You left out the fact that they can sue the doctors who take care of them if they feel that the care that they got wasn't perfect -- after all, if there is a bad outcome, then it must be someone else's fault.
Any discussion of health care reform must include tort reform, or there will be no change. What doctor would risk his or her career by exposing themselves to malpractice litigation by being selective about who they treat and how they treat them? None. Show up at the hospital door with a headache and plan on getting a CT scan or MRI or whatever, whether or not you are insured.
If you had a system where you could go to any grocery store and get free food if you couldn't afford to pay for it, what do you think would happen to food prices at the grocery store, presuming the grocery stores was able to stay in business?
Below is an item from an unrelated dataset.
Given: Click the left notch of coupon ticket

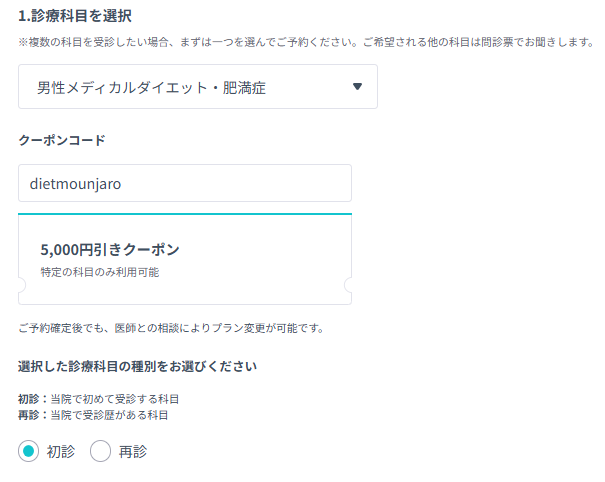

And in such a whacky system, what would grocery store reform look like under the types of solutions being proposed for medical care? And who would want to become a grocer?
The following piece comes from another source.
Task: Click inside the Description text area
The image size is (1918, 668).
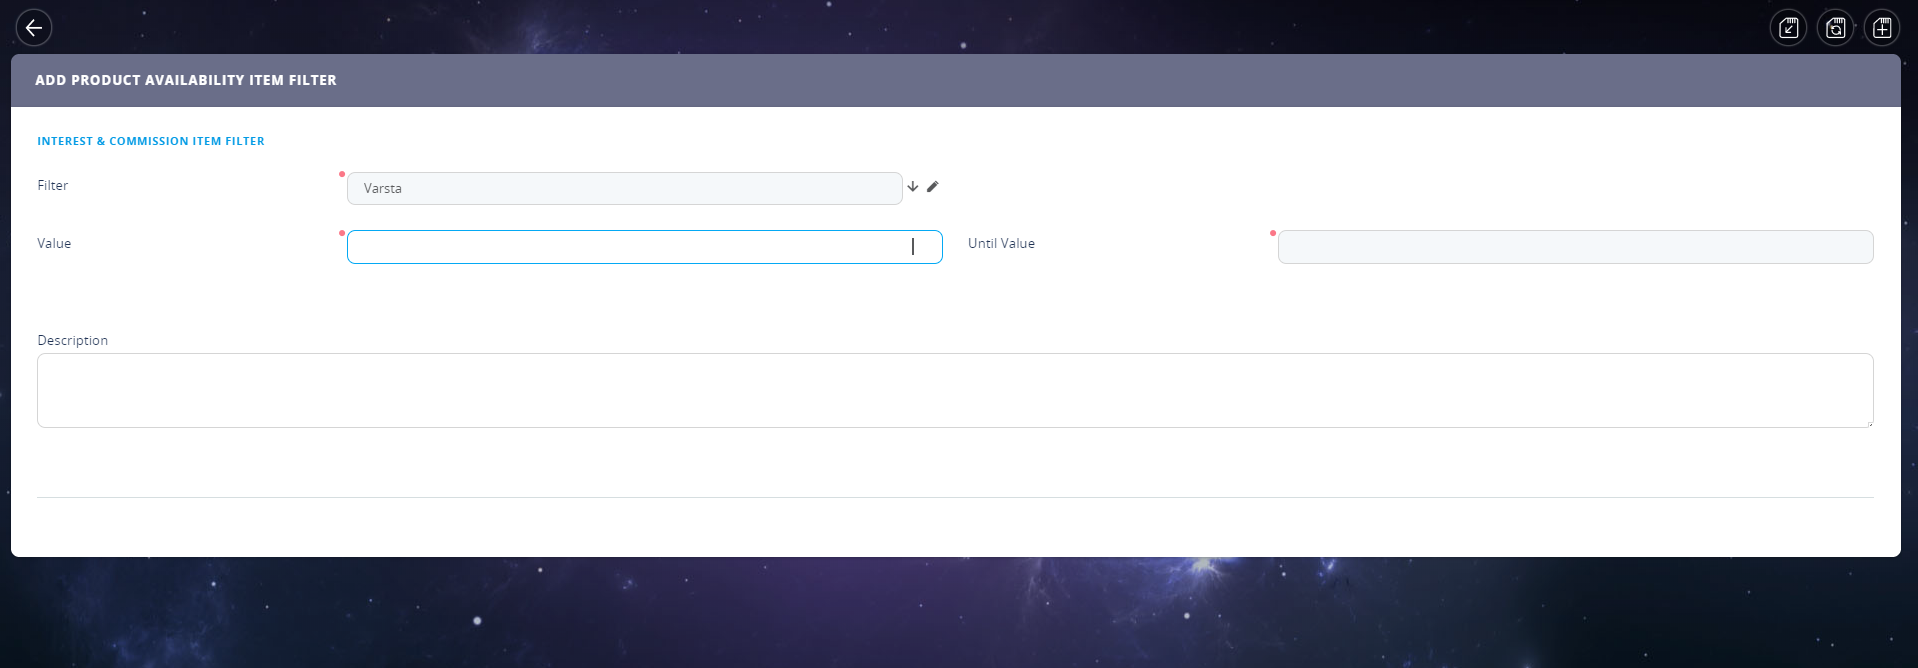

Why are people more entitled to health care than groceries? Or transportation? Or housing? Can you think of any things that the government has done a good job of reforming along those lines, as opposed to totally screwing up a system that while imperfect, at least still worked?
If the "entitlement" arises from the fact that health care can be ruinously expensive to the average person, to the point that it is a crisis about which something must be done, then wouldn't the solution be to make health care costs more competitive and to lower the cost of health care? And if so, then why in God's name would you think having the government be the major payer (or perhaps the only payer), having everyone insured, and not doing anything to address tort reform would be a good idea?
It is primarily government policy that has made today's health care ruinously expensive - separating the recipient of the service from the responsibility to pay for the service, covering every senior citizen with Medicare and almost every poor person with Medicaid, and empowering the American legal system to make damned sure every doctor is never going to risk cost-cutting medical care at the peril of being sued for malpractice. And now that these failed policies have run their course driven the health care industry to its current state of crisis, they are going to step in and fix it?
The current political climate has nothing to do about any chance to improve the average person's health care and much more about preserving the status quo, providing the trial lawyers with even more potential clients, and growing the power of the current federal government.